Minutos después de las seis de la tarde y con un frío que calaba los huesos Luis, un campesino de la vereda La Culebra de Guatapé, fue el primer hombre en alcanzar la parte más alta de la roca.

"Bajaron y de inmediato se fueron al pueblo a contar su hazaña. Estaban felices", dice Livaniel, de 54 años.

Tras la proeza, Luis, un campesino que trabajaba como albañil y que vivía en una pequeña casa cerca a la piedra, compró los terrenos. Desde ahí se encargó de convertirlo en un lugar de recreo.

"Mi papá construyó la escalera en madera cinco veces y después, en 1976, contra todos los pronósticos de los ingenieros, adecuó las escalas de cemento", agrega Livaniel.

Después, en los años ochenta, construyó una torre de tres pisos para admirar la imponencia del paisaje que baña las tierras cercanas con el embalse de Guatapé. La piedra, de 200 metros de altura, es hoy propiedad privada de la familia Villegas Hincapié.

Según cálculos de los dueños a la piedra acuden al año, cuando el orden público lo permite, unas 200 mil personas.

Luis Villegas murió hace siete años. Ramón Díaz también falleció. De Pedro Nel Ramírez se sabe que vive en la India.

Luis dejó en sus hijos y nietos el mantenimiento del lugar, que hoy genera unos 20 empleos directos y cerca de 150 indirectos. Dejó también presente en su familia y la región, que lo que se sueña se puede conseguir y que los guatapenses no son de la "familia de los sapos", como lo insinuó el padre Montoya, cincuenta años atrás.
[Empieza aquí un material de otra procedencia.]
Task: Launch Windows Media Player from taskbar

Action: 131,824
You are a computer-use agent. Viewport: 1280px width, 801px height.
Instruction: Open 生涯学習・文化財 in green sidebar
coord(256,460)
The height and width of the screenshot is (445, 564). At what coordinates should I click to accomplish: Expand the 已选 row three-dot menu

Un festejo con diversión y cultura
Los festejos para conmemorar los 50 años de la primera escalada a la piedra de El Peñol o Peñón de Guatapé comenzarán a la 1:00 de la tarde de hoy. A esa hora saldrá un desfile desde el parque principal de Guatapé hacia la piedra. Una hora después se realizará una misa. Desde las 3:00 de la tarde se realizará un acto cívico donde participará el alcalde de Guatapé, Élmer Arismendy, y la familia Villegas, que cortará una cinta antes del ascenso del desfile a la cima de la roca.

A las 4:00 de la tarde habrá un concierto con una banda de música. Además, se realizará una jornada de narración de mitos y leyendas sobre la piedra. Las actividades de conmemoración se cerrarán con un refrigerio para todos los asistentes.